Sunday, February 5, 2017

Notes on Kirby Buckets Warped

I'm just as surprised as anyone to be writing about this show.

I was scarcely aware of the existence of Kirby Buckets until just a few weeks ago, and have as yet seen very little of it prior to the recent third season, which caught my attention because of how unusual it has been for broadcast television--the sharp shift of the show in genre and structure (the episodic tween sitcom about an aspiring cartoonist become a 13-episode story of interdimensional hopping, heavy on science fiction parody), and the unique airing schedule (the 13 episodes airing on 13 weekday mornings over three weeks).
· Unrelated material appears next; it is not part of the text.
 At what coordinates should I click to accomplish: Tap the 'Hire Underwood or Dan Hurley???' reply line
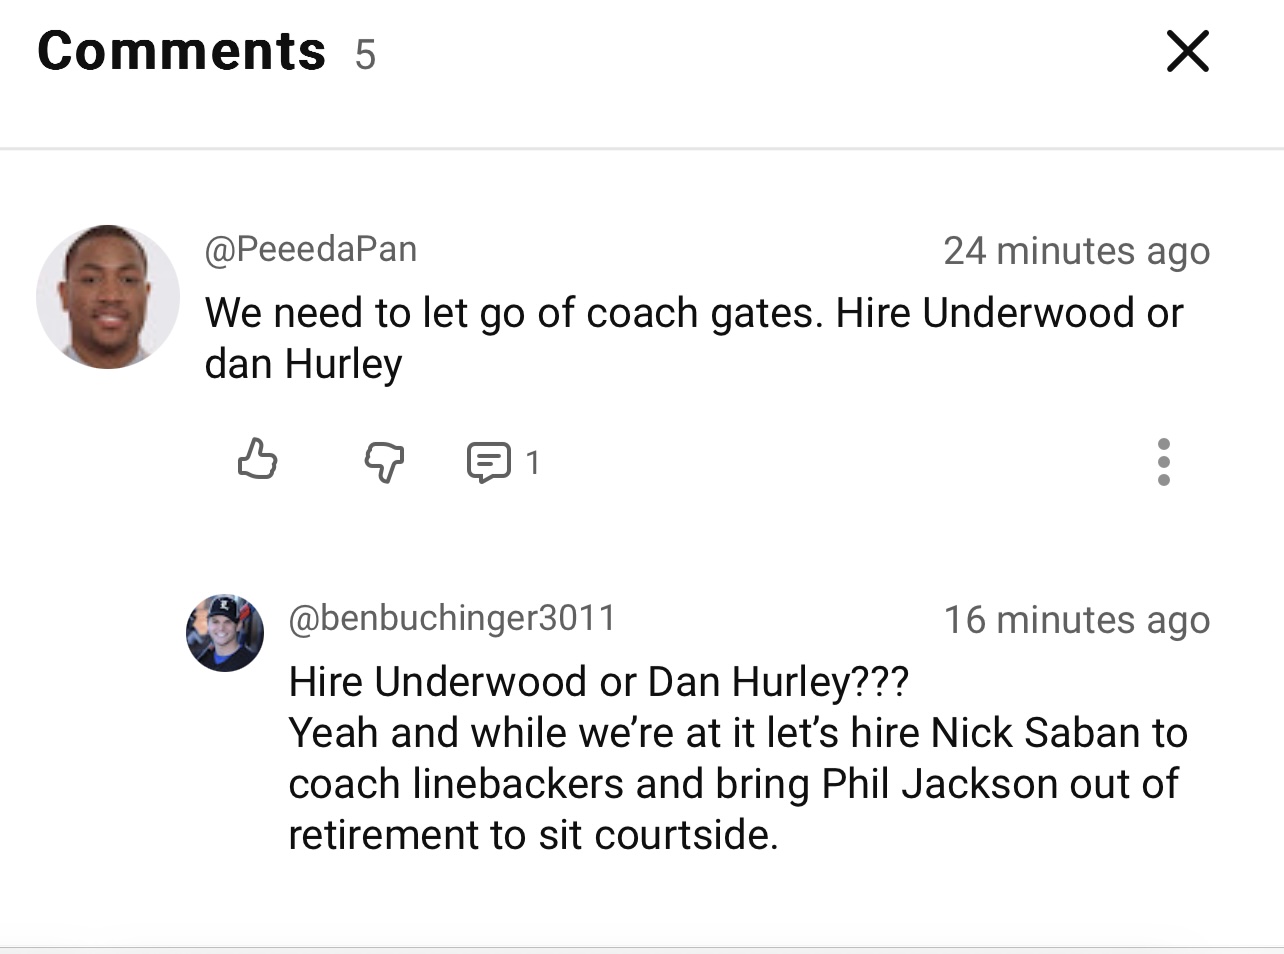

Alas, the writing rarely rises above the level of the mildly amusing. In fact, the heavy reliance on gross-out humor reflects a certain laziness in its pursuit of its target demographic. All the same, the makers of the show actually do serve up an arc, rather than just tease the audience with the prospect of one--and manage to have some fun with the science fiction clichés they evoke. (Of course there's a post-apocalyptic dimension where the characters meet the Mad Max versions of the people they know; here they come complete with Australian accents.)

Additionally, the cast is a pleasant surprise, accomplishing a lot even when they have just a little to work with, with three of its members pleasant surprises. Suzi Barrett shows a good deal of comedic flair in the role of Kirby's mom, getting her fair share of laughs. Olivia Stuck somehow makes Kirby's sister-from-hell Dawn sympathetic (or at least, pitiable). And of course, improv master, veteran voice actor and "Simlish" cocreator Stephen Kearin's Principal Mitchell is a memorable mass of eccentricities sufficient to (almost) singlehandedly make the hackiest of shows watchable.

And so it went down to the finale (aired Thursday), which, to the creative team's credit, actually wrapped up a storyline, and in the process, offered the sense of a bigger tale ending as Kirby, Mitchell, Dawn and the rest closed one chapter in their lives and began another. However, whether all this will be enough to lead to a fourth season is a different matter. The show, poorly rated to begin with (one reason for the change, I suspect), has seen its viewership plunge to abysmal levels--under 200,000 if I read the numbers right, rather worse than the shows Disney XD so recently axed, Lab Rats: Elite Force and Gamer's Guide to Pretty Much Everything. Whether it will survive that will depend, I suppose, on whether viewership picks up during the reruns this weekend (and further airings of the show), whether the executives feel bothered by the way they are running out of live-action shows to put on the air--or the creators can sell them on another sharp shift of course. And maybe all of them together.